Chaque jour, Vincent Hervouet traite d’un sujet international.
Bonjour Vincent, les Kurdes de Syrie veulent relâcher les djihadistes français qu’ils détiennent.
Bonjour Nikos, oui le quai d’Orsay prétend que toutes les options sont étudiées, y compris un retour en France. Grosso modo, cela veut dire que les billets d’avion sont prêts. Hier, on a entendu des députés protester. Ils refusent qu’on les rapatrie. Ils proposent qu’on les envoie aux îles Kerguélen, qu’on les livre aux Syriens ou qu’on les fasse assassiner. Ces solutions toutes faites sont des rêves éveillés ou des cauchemars éveillés.
Pourquoi ?
C’est évidemment inimaginable de mettre un contrat sur la tête de tous les Français plus ou moins barbus qui ont rallié l’éphémère Califat. Les services français sont sur place. Ce ne sont ni des justiciers, ni des tueurs de la mafia. Ils pistent, ils identifient, ils renseignent. Ils traquent le gros gibier. Quand les Américains bombardent et canonnent, personne ne se plaint que des Français égarés se transforment en chaleur et lumière. Pas une larme et pas un mot. Aucun remords et peu de rapports chiffrés.
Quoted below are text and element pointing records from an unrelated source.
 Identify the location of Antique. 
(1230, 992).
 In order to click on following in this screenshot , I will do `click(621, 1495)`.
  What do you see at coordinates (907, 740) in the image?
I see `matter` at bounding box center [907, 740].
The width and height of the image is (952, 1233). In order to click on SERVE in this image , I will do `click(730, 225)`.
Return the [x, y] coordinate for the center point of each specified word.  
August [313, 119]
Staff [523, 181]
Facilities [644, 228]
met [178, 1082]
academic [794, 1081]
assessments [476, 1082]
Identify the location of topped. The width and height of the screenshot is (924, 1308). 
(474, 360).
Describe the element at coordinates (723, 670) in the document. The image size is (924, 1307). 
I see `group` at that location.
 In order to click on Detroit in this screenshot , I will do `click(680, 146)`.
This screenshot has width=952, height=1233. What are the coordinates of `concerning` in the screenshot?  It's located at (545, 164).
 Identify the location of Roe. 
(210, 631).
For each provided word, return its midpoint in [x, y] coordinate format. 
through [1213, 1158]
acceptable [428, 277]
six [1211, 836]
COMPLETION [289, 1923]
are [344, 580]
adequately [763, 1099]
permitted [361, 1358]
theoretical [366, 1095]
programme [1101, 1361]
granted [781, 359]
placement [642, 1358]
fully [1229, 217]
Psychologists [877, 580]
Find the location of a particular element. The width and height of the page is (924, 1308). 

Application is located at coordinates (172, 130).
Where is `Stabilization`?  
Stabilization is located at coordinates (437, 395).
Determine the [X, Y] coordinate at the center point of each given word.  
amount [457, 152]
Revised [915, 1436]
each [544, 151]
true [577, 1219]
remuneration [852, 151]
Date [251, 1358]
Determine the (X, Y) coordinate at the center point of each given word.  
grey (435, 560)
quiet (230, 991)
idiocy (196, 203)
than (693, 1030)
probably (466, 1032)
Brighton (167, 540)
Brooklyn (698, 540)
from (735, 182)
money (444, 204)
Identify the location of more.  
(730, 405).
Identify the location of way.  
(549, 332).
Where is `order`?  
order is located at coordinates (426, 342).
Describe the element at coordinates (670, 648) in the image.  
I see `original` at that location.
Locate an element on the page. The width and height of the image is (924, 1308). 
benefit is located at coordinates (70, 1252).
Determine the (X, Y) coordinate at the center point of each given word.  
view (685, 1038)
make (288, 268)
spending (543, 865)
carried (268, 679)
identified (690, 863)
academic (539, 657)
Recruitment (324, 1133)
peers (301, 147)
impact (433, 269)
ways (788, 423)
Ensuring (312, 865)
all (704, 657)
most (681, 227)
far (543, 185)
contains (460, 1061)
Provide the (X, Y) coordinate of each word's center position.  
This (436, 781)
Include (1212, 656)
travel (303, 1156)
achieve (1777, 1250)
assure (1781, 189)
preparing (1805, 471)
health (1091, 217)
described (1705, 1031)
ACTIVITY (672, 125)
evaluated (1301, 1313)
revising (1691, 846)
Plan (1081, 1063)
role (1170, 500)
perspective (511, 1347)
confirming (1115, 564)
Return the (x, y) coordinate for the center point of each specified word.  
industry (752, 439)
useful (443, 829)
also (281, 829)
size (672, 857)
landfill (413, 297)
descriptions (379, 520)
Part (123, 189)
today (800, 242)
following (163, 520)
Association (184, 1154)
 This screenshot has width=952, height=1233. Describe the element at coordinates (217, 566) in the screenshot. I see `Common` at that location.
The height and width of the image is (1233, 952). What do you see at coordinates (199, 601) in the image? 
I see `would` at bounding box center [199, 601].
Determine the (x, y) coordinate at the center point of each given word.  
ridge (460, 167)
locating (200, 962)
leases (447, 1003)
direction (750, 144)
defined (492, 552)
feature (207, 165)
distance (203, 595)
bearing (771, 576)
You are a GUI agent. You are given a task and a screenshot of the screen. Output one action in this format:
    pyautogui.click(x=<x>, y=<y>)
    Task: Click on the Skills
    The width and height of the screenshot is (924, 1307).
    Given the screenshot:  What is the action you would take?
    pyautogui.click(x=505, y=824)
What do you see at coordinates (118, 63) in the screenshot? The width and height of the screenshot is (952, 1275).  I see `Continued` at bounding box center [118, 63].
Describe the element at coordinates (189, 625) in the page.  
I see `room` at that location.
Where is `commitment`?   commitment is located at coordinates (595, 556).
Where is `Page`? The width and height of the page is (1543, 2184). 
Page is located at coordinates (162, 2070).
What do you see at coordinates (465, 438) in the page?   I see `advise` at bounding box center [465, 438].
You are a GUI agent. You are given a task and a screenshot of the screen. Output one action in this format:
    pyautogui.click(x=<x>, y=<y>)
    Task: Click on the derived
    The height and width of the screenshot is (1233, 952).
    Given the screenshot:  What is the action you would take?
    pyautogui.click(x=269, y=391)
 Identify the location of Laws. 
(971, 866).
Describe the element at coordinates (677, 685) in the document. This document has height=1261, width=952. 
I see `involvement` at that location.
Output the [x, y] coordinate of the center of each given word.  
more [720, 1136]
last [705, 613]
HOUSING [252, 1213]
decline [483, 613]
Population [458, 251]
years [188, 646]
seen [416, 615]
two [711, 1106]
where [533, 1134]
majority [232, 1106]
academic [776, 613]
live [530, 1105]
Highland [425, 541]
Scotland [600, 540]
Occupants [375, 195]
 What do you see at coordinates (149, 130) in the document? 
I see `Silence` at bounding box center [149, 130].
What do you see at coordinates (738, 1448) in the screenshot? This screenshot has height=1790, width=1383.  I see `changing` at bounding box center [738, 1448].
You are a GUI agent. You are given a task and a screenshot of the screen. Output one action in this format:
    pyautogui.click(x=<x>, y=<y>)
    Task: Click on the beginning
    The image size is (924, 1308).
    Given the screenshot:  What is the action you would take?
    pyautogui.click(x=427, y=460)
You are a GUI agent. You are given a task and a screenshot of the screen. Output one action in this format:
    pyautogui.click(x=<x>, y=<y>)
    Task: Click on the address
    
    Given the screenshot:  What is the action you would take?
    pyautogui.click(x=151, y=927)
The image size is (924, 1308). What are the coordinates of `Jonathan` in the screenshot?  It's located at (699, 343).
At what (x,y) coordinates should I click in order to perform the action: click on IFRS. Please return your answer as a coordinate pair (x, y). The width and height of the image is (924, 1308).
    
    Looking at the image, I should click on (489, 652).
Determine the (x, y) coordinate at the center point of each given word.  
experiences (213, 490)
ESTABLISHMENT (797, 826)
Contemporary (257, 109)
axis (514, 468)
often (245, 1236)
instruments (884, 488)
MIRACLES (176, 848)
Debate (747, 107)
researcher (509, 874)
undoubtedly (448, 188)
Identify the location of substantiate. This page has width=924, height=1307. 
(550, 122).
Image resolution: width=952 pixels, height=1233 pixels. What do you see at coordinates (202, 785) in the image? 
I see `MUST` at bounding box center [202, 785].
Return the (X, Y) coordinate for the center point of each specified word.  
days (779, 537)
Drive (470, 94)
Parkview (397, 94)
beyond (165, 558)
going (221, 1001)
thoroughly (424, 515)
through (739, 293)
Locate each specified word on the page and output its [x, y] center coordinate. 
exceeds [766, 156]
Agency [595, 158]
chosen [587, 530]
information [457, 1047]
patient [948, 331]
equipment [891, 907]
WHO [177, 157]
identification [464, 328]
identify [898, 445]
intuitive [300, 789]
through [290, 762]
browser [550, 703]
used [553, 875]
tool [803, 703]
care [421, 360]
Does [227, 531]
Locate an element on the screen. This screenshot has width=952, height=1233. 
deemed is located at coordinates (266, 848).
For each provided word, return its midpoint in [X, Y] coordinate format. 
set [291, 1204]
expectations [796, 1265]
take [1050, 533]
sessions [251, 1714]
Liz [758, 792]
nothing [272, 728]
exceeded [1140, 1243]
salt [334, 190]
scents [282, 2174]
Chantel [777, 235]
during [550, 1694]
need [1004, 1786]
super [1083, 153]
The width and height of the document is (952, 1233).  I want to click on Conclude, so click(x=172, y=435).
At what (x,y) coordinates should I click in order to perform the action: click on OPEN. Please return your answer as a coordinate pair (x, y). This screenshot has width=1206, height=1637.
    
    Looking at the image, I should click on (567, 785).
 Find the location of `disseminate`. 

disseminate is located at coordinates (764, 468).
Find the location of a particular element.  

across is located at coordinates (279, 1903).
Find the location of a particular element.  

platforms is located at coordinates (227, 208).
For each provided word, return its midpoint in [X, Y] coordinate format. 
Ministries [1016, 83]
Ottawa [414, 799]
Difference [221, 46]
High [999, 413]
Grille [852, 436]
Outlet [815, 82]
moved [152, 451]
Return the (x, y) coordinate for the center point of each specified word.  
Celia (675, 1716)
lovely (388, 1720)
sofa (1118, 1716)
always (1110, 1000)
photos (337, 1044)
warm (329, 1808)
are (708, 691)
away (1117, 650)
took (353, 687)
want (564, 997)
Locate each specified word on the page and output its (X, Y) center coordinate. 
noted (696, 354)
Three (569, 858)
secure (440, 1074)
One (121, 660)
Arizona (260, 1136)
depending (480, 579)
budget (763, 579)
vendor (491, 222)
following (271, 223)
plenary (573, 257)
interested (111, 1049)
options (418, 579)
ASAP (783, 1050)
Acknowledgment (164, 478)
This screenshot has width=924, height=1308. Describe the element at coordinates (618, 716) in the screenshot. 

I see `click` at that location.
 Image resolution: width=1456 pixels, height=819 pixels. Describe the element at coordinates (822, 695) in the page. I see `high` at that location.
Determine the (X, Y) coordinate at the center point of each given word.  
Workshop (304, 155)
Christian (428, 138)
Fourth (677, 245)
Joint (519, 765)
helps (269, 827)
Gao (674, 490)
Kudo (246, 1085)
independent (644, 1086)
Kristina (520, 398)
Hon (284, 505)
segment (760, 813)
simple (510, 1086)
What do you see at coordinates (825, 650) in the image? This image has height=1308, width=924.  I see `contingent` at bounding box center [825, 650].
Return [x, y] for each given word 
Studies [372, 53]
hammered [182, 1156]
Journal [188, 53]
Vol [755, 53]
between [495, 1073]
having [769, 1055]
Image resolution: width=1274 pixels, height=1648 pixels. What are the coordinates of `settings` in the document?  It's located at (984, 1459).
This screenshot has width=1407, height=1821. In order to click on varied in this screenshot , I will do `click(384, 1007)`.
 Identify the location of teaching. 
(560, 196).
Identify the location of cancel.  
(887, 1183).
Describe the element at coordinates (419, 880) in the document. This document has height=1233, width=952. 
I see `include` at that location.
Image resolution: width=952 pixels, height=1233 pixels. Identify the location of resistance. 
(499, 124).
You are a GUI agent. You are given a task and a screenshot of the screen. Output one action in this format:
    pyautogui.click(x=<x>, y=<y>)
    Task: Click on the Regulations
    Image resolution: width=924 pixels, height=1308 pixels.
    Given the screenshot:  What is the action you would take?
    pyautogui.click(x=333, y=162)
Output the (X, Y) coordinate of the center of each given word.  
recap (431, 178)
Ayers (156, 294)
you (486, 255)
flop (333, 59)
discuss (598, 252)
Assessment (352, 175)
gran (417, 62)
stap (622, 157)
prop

Il n’est pas possible non plus d’envoyer les terroristes au diable ou à l’île du Diable, au large de Cayenne, parce que la France n’y dispose pas d’une base militaire hors sol, en dehors du droit, où enfermer les fanatiques comme le font les Américains à Guantanamo. Avant de rouvrir le bagne, il faudrait légiférer et ce serait contraire à un tas de traités internationaux que la France a signés. Enfin, les djihadistes arrêtés en Irak ont été abandonnés aux juges irakiens qui les condamnent sans état d’âme.
En Syrie, c’est impossible. Les Kurdes nous servaient de garde chiourmes comme ils ont servi de fantassins dans la guerre à Daech. Mais le Kurdistan n’existe pas comme Etat, il n’y pas d’accord judiciaire bilatéral. Et le repli américain remet en cause cette solution qui était pratique mais précaire et coûteuse.
Mais alors sur quoi travaillent les diplomates ?
Le métier des diplomates, c’est de marchander. Ça tombe bien, le Kurdistan est un souk. Les Kurdes détiennent un millier de djihadistes étrangers dont une moitié d’occidentaux, sans compter les femmes et les enfants. Ils en ont déjà relâché plusieurs milliers qui se sont perdus dans la nature. Ils menacent de recommencer. Il faut les convaincre de s’abstenir. C’est hors de prix à convaincre, les chefs de guerre.
Il faut aussi éviter qu’ils les livrent à Bachar El Assad avec lesquels ils négocient l’autonomie. On mesure mal ici la rancune du régime syrien. Il refuse toute coopération avec les services français. Il pourrait utiliser les djihadistes dans toutes sortes de chantage. Bref, tout cela explique que le Quai d’Orsay soit prêt à prendre les billets d’avion pour une première fournée d’une centaine de djihadistes. Espérons qu’il y ait des barreaux aux hublots.